Objective
To determine the incidence and risk factors of falling among amputees during the postoperative time on the surgical ward.
Design
Retrospective cohort.
Setting
Three tertiary acute care hospitals.
Patients
Subjects aged 18 years or older undergoing either a primary or revision amputation at the transtibial, knee disarticulation, or transfemoral levels. Subjects were excluded if they underwent bilateral amputations. A total of 466 charts were identified, and 370 subjects were included in the analysis.
Main Outcome Measurements
All outcome measurements were devised before data collection. The primary outcome variable was the presence of at least one fall.
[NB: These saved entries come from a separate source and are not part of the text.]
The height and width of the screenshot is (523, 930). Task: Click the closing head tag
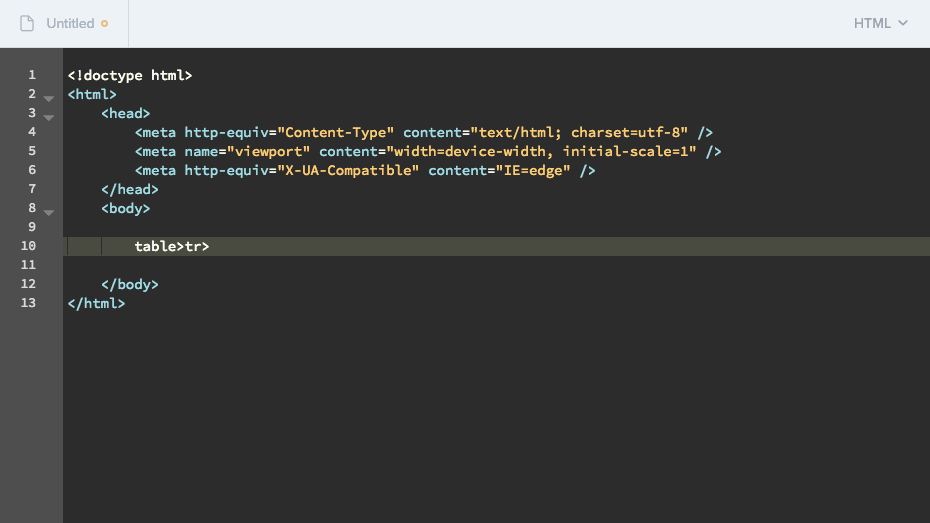tap(130, 189)

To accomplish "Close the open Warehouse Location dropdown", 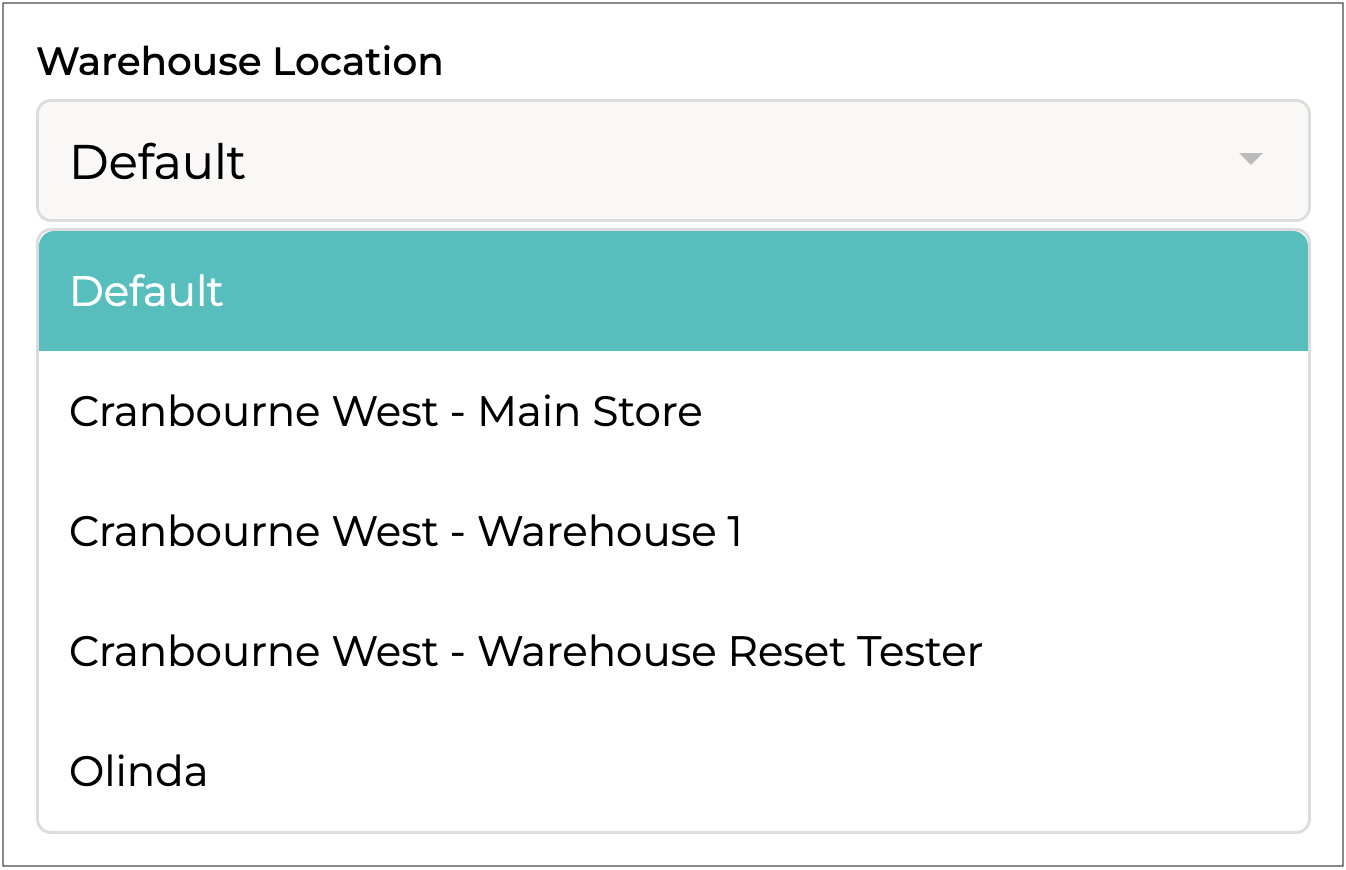I will pyautogui.click(x=1250, y=159).
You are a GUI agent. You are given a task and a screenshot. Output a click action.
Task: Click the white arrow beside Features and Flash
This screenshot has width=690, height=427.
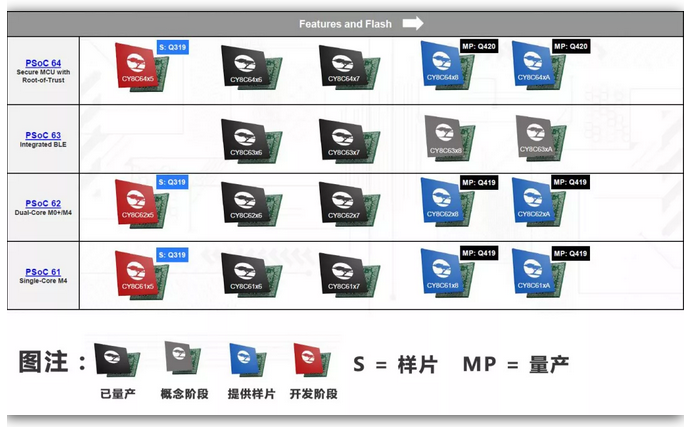pos(412,23)
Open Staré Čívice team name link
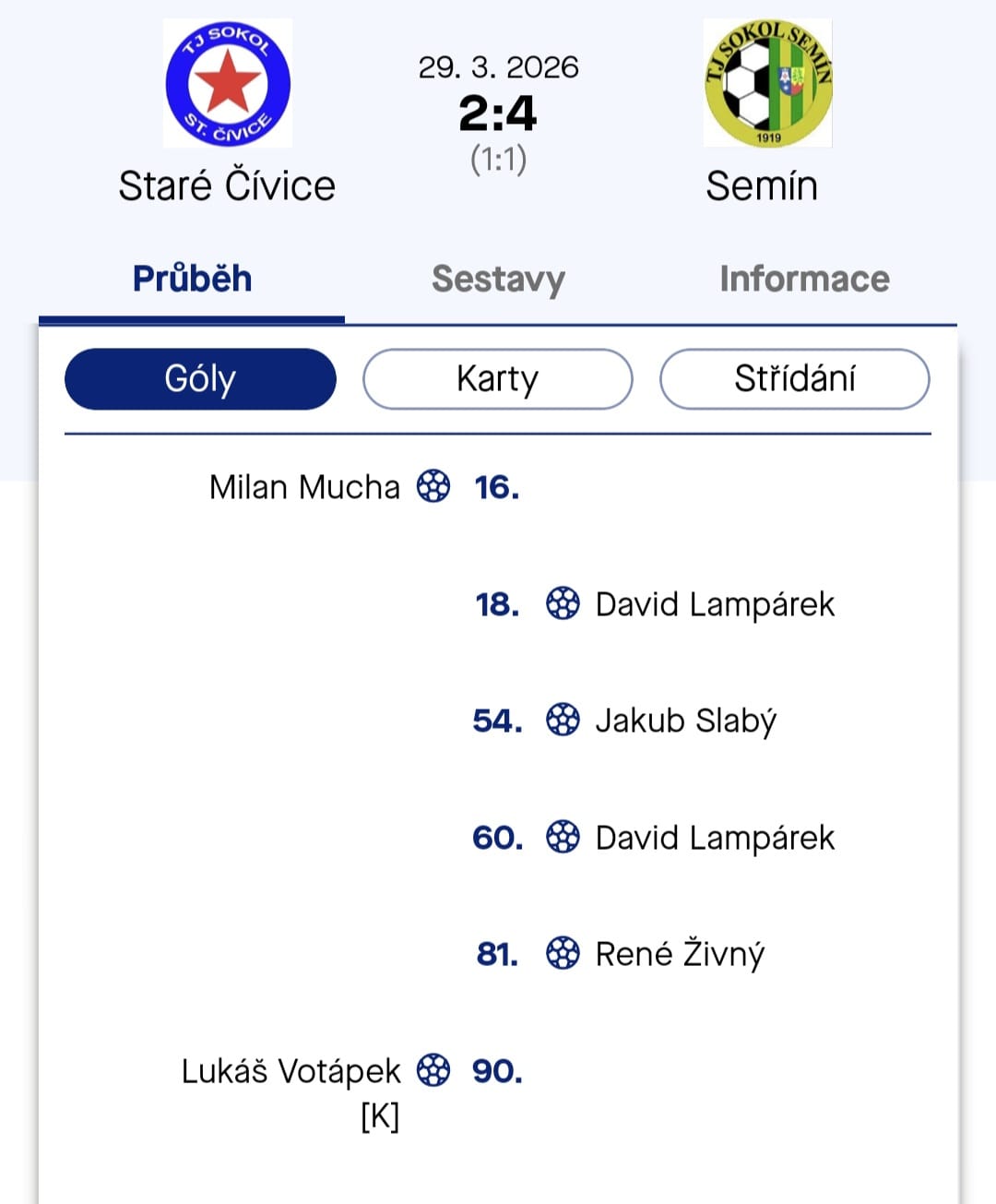This screenshot has width=996, height=1204. 227,185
Details regarding falls, including the date, time, and location of the first fall, were recorded. In addition, the total number of falls and any associated injuries were documented. Secondary outcome variables included type and number of medical comorbidities, cognitive deficits, and regular use of specific medications.
Results
Sixty‐one of 370 subjects fell at least once, giving an incidence of 16.5% (95% confidence interval [95% CI] 12.7%‐20.3%). No difference was noted between the fall and no fall groups for gender, mean age, number of regular medications, and number of medical comorbidities. The fall group demonstrated a significantly longer length of stay (difference of means 32.5 days, 95% CI 17.4‐47.5, P < .001). Injuries were sustained in 60.7% of those who fell. Multiple logistic regression analysis identified the major risk factors for falling as dysvascular etiology (odds ratio [OR] 2.418, 95% CI 1.043‐5.606), transtibial level (OR 2.127, 95% CI 1.050‐4.309), and right‐sided amputation (OR 1.933, 95% CI 1.073‐3.483).
Conclusions
Falls and associated injuries occur commonly in the postoperative lower limb amputee on the surgical ward. Risk factors for falling include dysvascular etiology, transtibial level, and right‐sided amputation. Further studies are required to characterize the mechanisms of falling in this patient population and to develop appropriate fall‐prevention strategies.